- [Task]
Return exactly the lines from the start of the records below through the line containing "Task: Collapse stfrances2968's comment thread", both ends included, and leave out the pictures.

[Opening Provided information section]

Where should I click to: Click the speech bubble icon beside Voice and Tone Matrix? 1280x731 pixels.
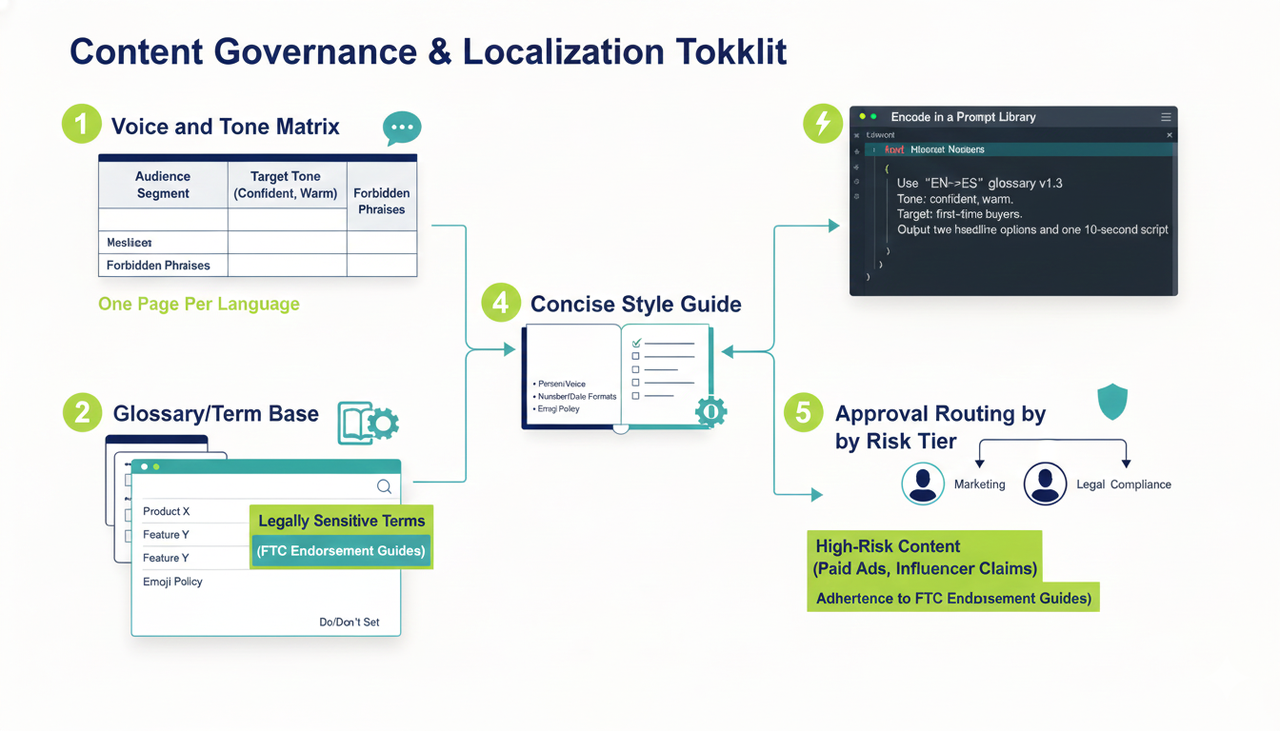tap(401, 127)
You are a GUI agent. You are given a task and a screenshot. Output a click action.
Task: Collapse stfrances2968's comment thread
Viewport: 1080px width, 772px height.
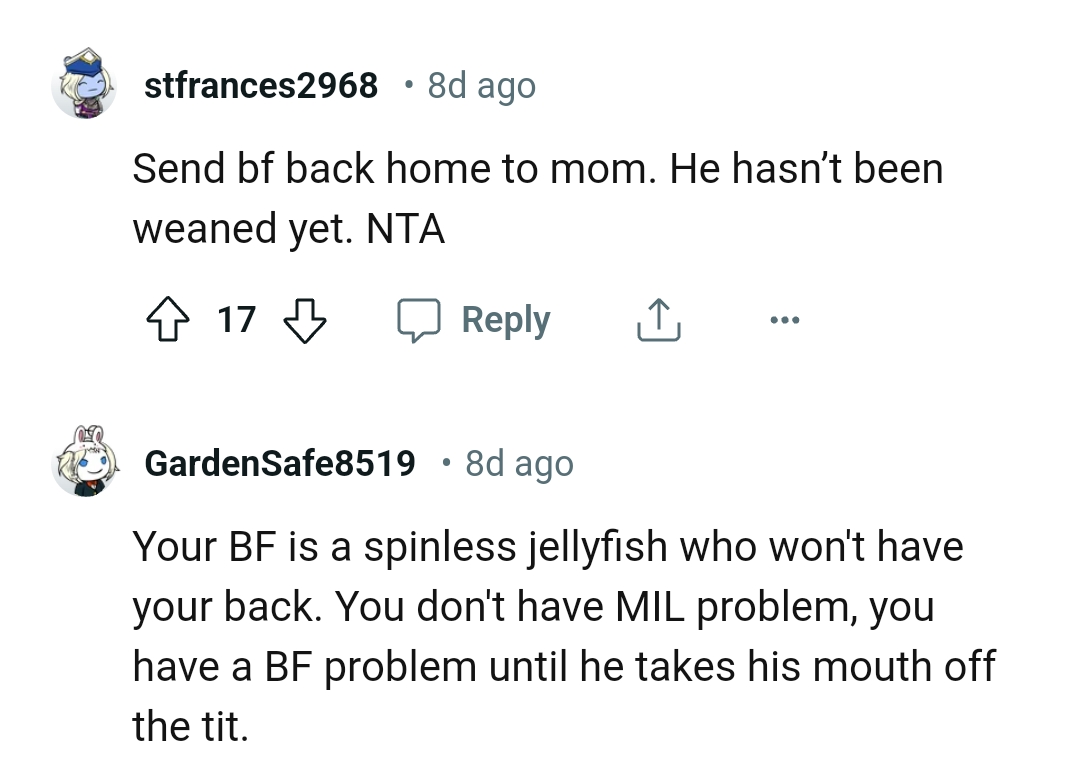(x=86, y=86)
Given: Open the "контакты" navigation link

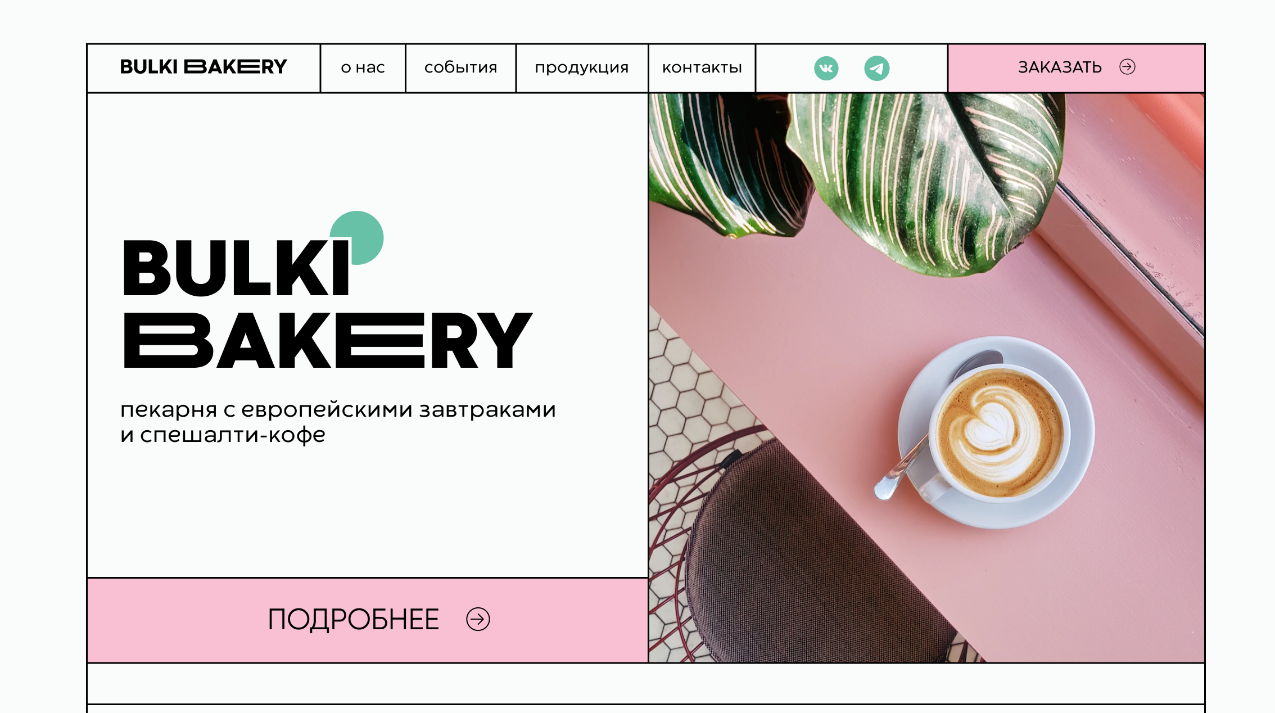Looking at the screenshot, I should pos(702,68).
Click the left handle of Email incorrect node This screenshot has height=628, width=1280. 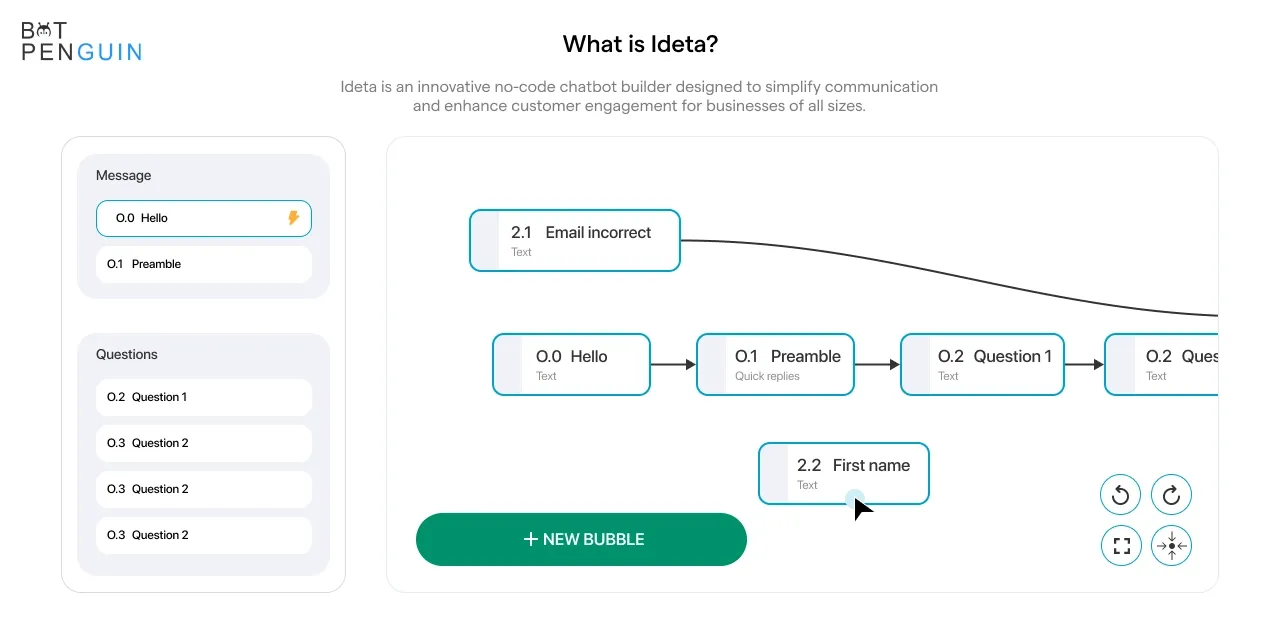tap(485, 240)
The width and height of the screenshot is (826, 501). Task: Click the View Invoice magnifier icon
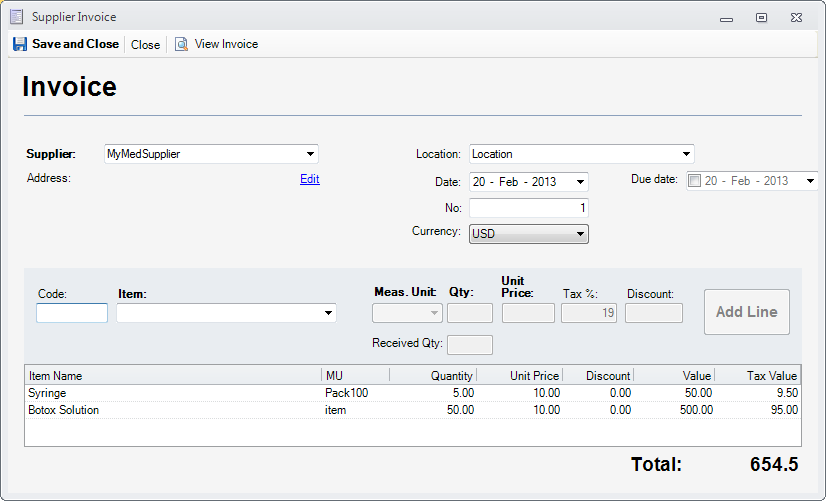point(181,44)
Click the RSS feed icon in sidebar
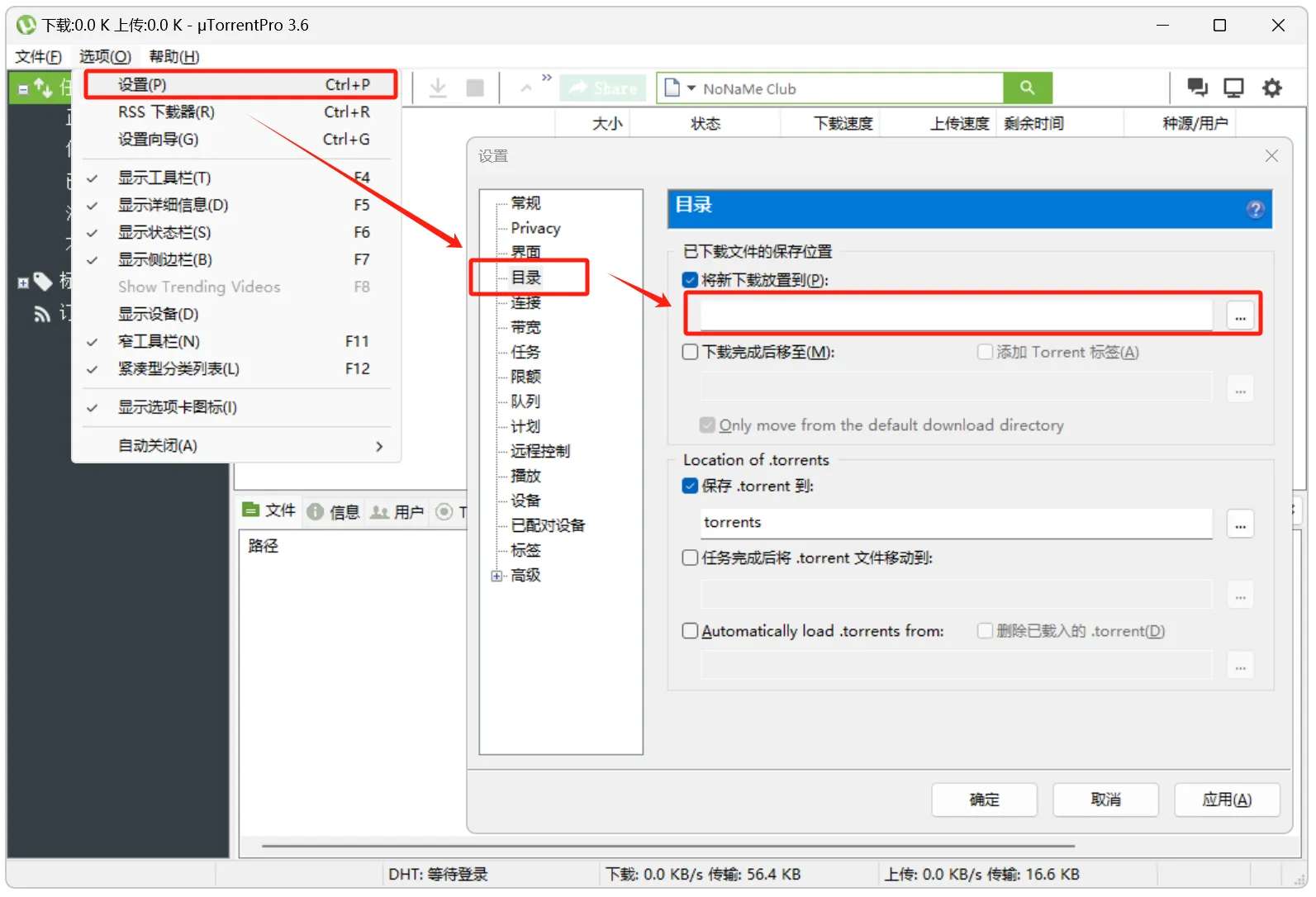The width and height of the screenshot is (1316, 897). pyautogui.click(x=41, y=314)
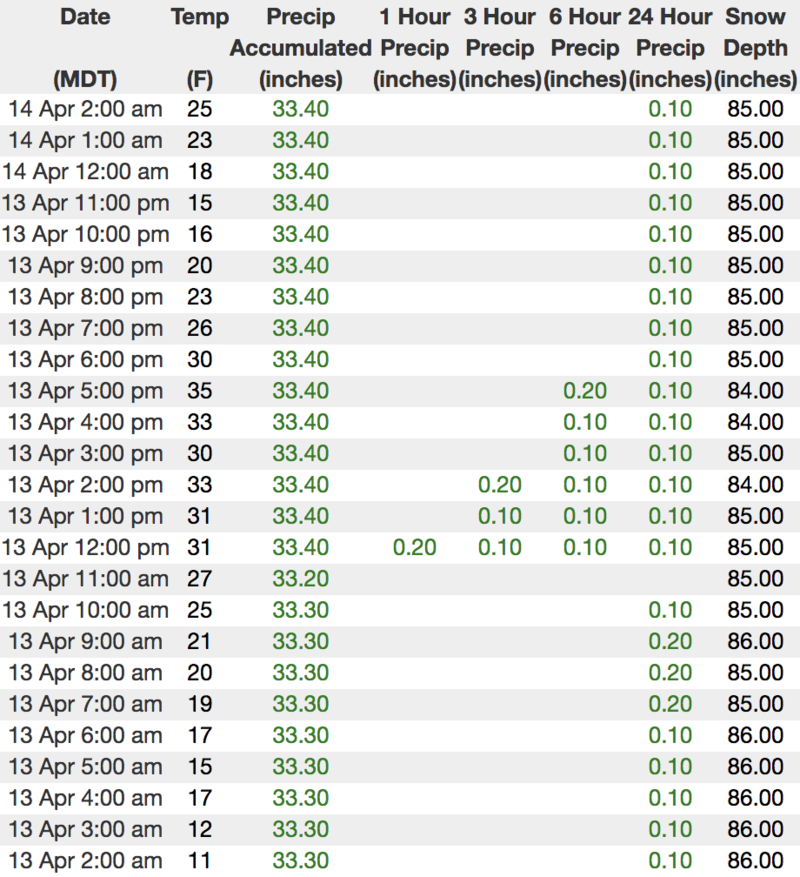Viewport: 800px width, 877px height.
Task: Click the temperature 11 in the last row
Action: [x=200, y=861]
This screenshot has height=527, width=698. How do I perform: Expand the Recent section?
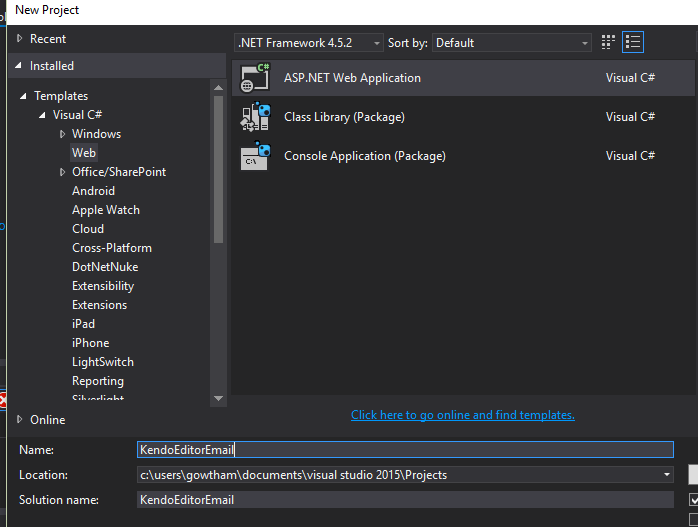coord(20,39)
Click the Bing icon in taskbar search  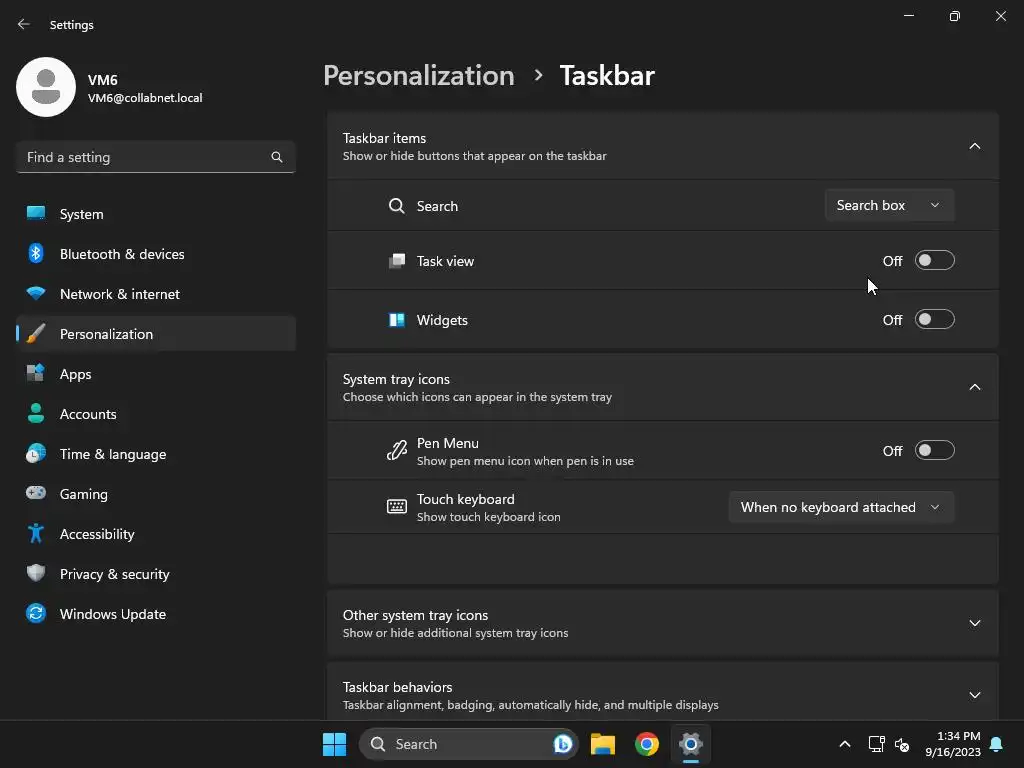tap(562, 744)
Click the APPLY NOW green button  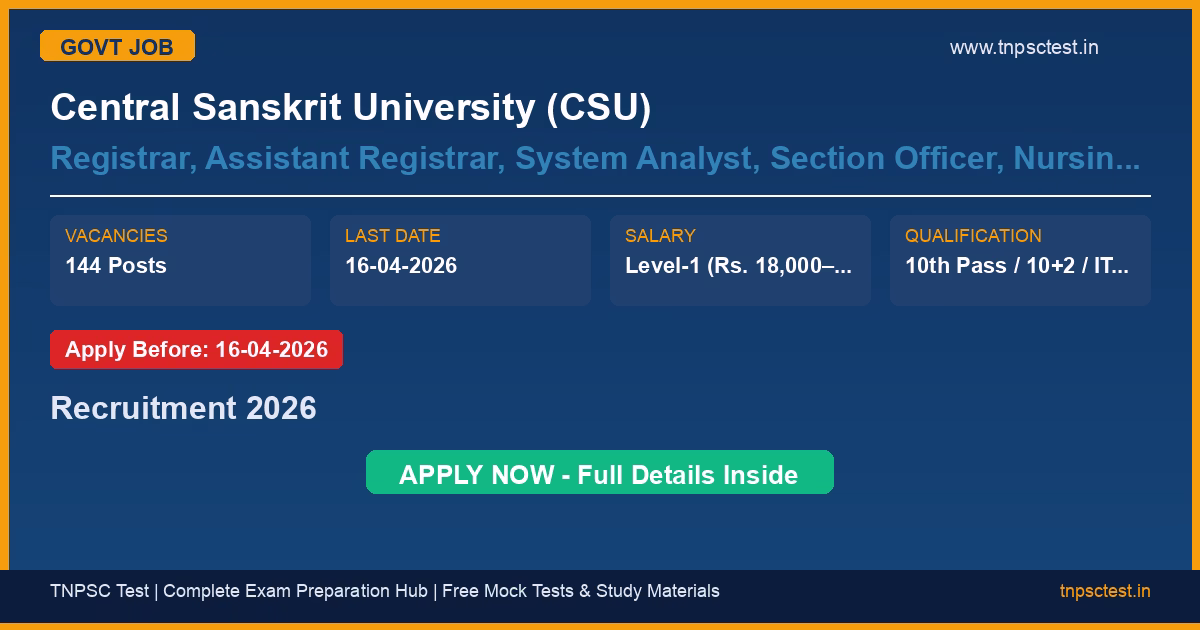click(x=599, y=473)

[Closing Provided information section]

- [Response area]
Where should I click to: Click the speech bubble icon beside Voice and Tone Matrix? 1280x731 pixels.
tap(401, 127)
You are a GUI agent. You are given a task and a screenshot. Output a click action.
Task: Collapse stfrances2968's comment thread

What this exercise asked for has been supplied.